__Task statement__: Give an exact transcription limited to the lines from the one with "The width and" through the end of the entries, including both; no pictures belong in it.

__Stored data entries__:
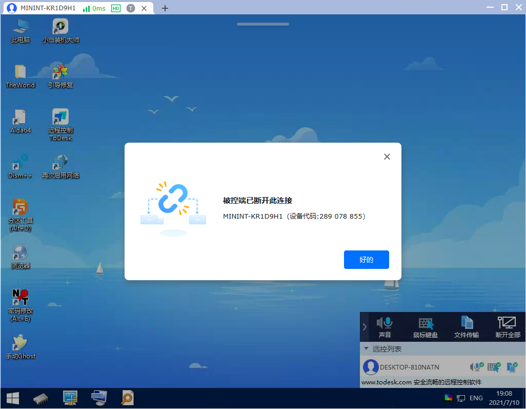Toggle keyboard permission for DESKTOP-810NATN

[494, 367]
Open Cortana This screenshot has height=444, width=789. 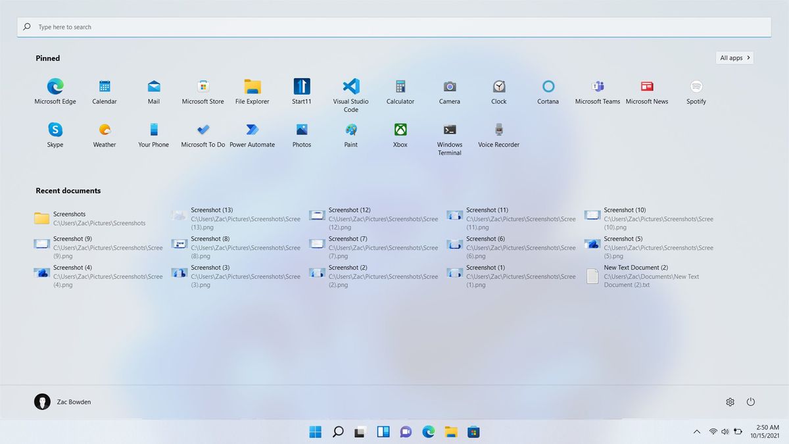click(548, 87)
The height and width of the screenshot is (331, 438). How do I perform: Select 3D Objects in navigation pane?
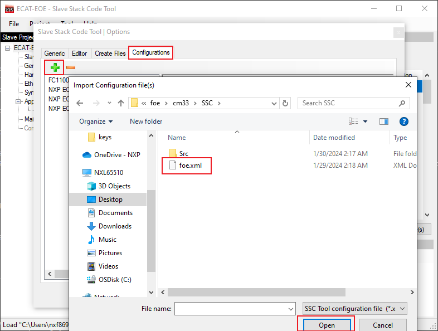coord(114,186)
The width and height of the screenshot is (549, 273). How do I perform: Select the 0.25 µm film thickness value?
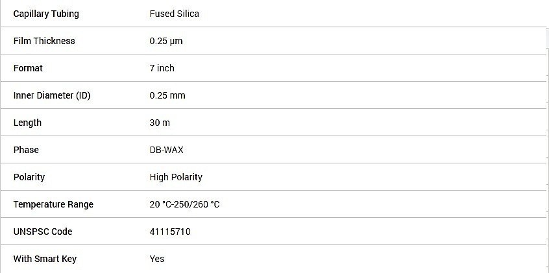(166, 41)

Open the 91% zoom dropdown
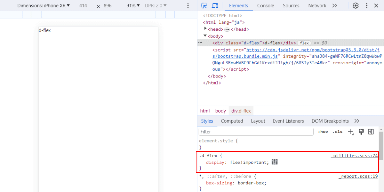pyautogui.click(x=133, y=6)
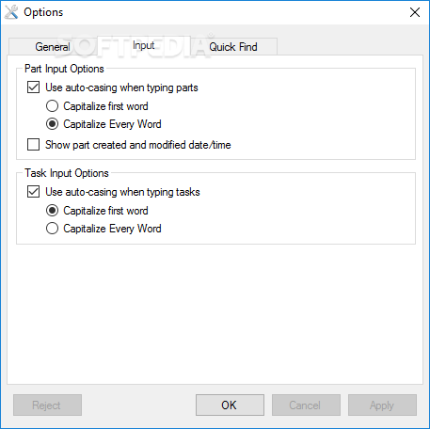The image size is (430, 429).
Task: Click the Options title bar text
Action: point(43,12)
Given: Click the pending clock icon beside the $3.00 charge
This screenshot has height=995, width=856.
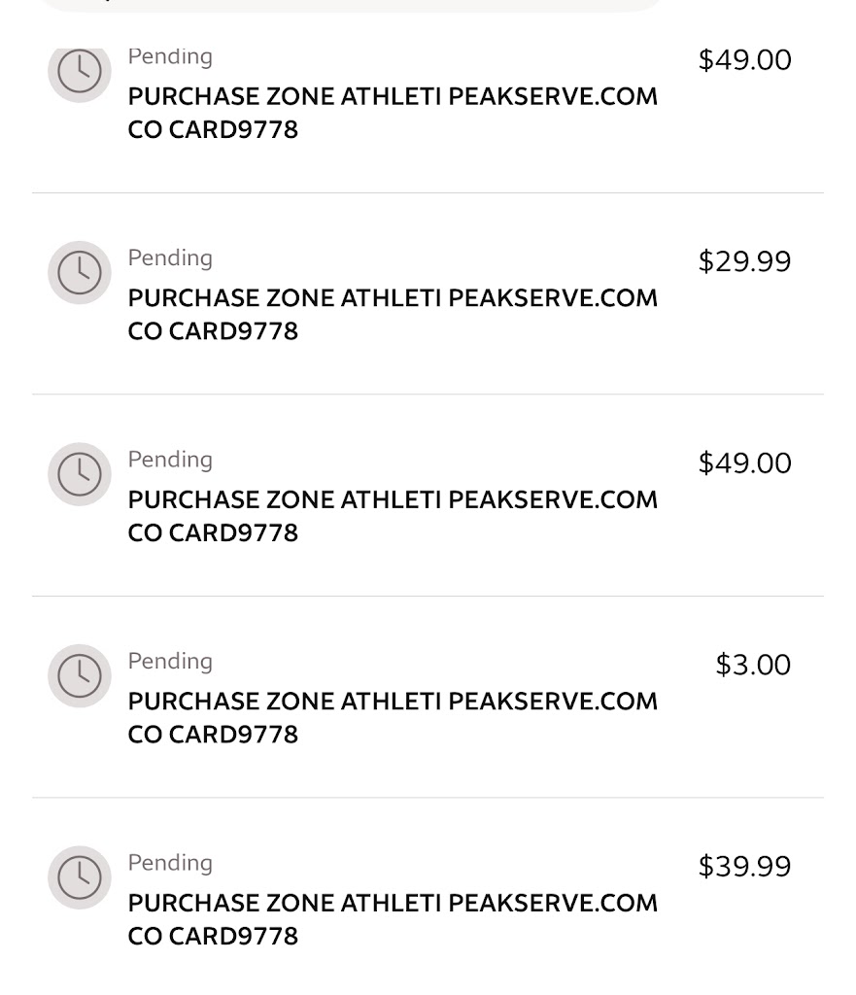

__Written answer__:
The width and height of the screenshot is (549, 273). How do I perform: Select the 0.25 µm film thickness value?
(166, 41)

Open the 91% zoom dropdown
pyautogui.click(x=133, y=6)
The image size is (430, 429).
Task: Click the Options title bar text
Action: point(43,12)
Given: Click the pending clock icon beside the $3.00 charge
This screenshot has height=995, width=856.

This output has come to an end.